I’d never seen her wear that cloak before.

She knelt in front of me, unfazed by the dead wolf, and untied the cord holding my cloak closed. Then she pulled it aside to loosen the bodice beneath. “Come on out of there, child.”

Finally free, I crawled out of the ill-fitting garments and stood in front of her. Something swished in the underbrush behind me, and I spun around, on alert for the new threat, only to realize that I’d heard my own tail swishing through a bed of dead leaves.

Because I had a tail.

My grandmother laughed. “That takes a little getting used to.

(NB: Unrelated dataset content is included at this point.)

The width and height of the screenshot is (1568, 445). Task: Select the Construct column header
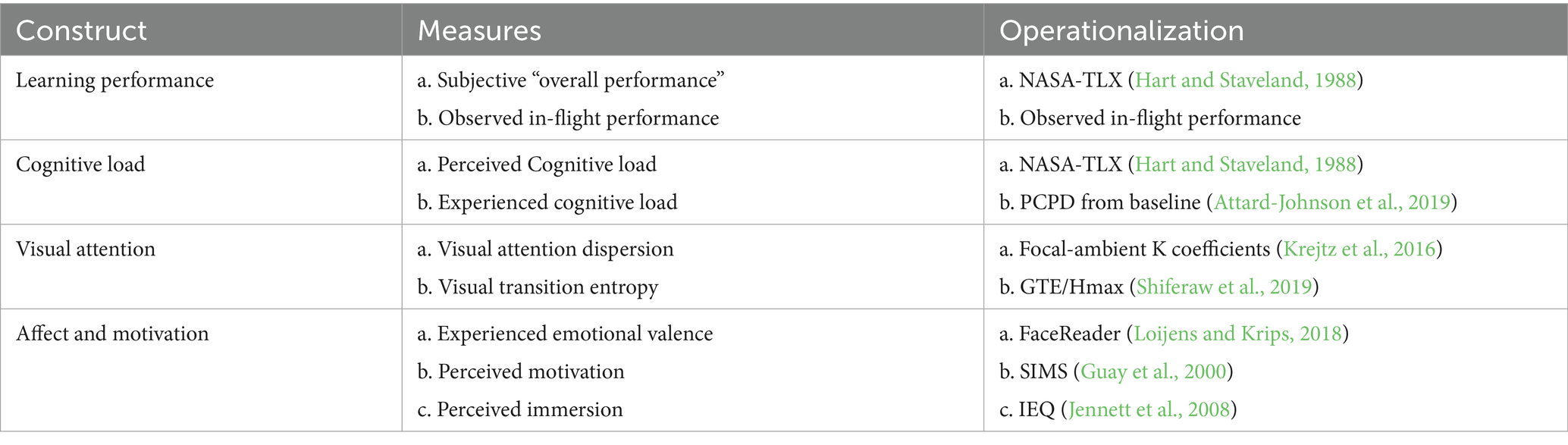(81, 30)
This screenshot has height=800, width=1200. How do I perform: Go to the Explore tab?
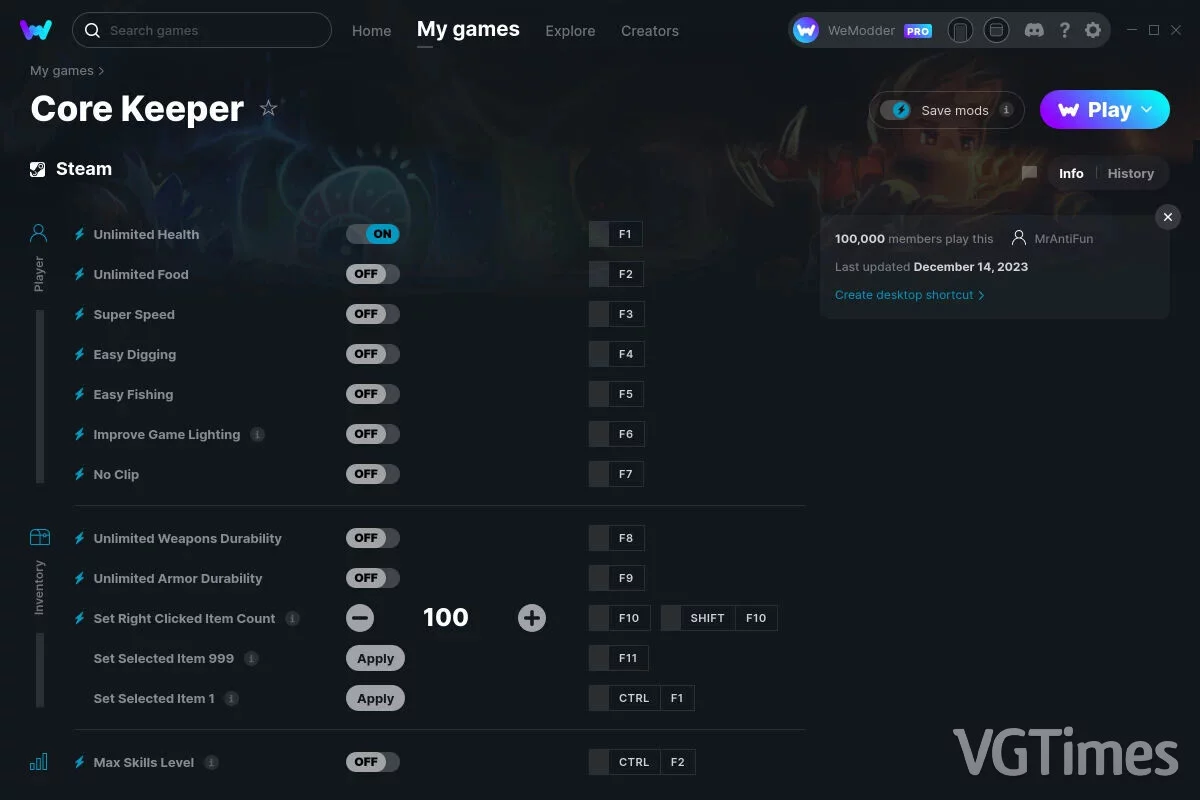coord(570,31)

But your instincts are good—there is much to fear in the dark wood, even for us. Be still for a moment. Close your eyes and listen, and you’ll see.”

I didn’t want to be still. I didn’t want to close my eyes. I wanted answers. But I couldn’t ask any questions, in my current form.

“Go on, child. Close your eyes,” my grandmother insisted. So I did.

At first, I heard nothing but my own breathing. My own heartbeat. Then slowly, I became aware of a subtler sound. A soft sliding, like a snake slithering through the underbrush toward me, from the left. Only it was much too cold for snakes.

My eyes flew open. My front left paw slammed down on something long and round. Something about the thickness of two of my fingers. It was a woody vine, which had been heading right for me—moving all on its own—until I’d pinned it. And even as I stared at it, the vine began to curl upward on either side of my paw, slowly winding around my wrist. Or, what would be my wrist, if I hadn’t become a monster.

“Good.” My grandmother gave me an approving nod, and I whined, puzzled by how pleased she seemed about the horrific change in me. “But that’s only the beginning. You’re more prepared, now that you can see in the dark wood, but that doesn’t make you safe. Reassume your human form, and let’s get you cleaned up.”

I could only cock my head to the side, hoping the gesture communicated a question I couldn’t actually ask.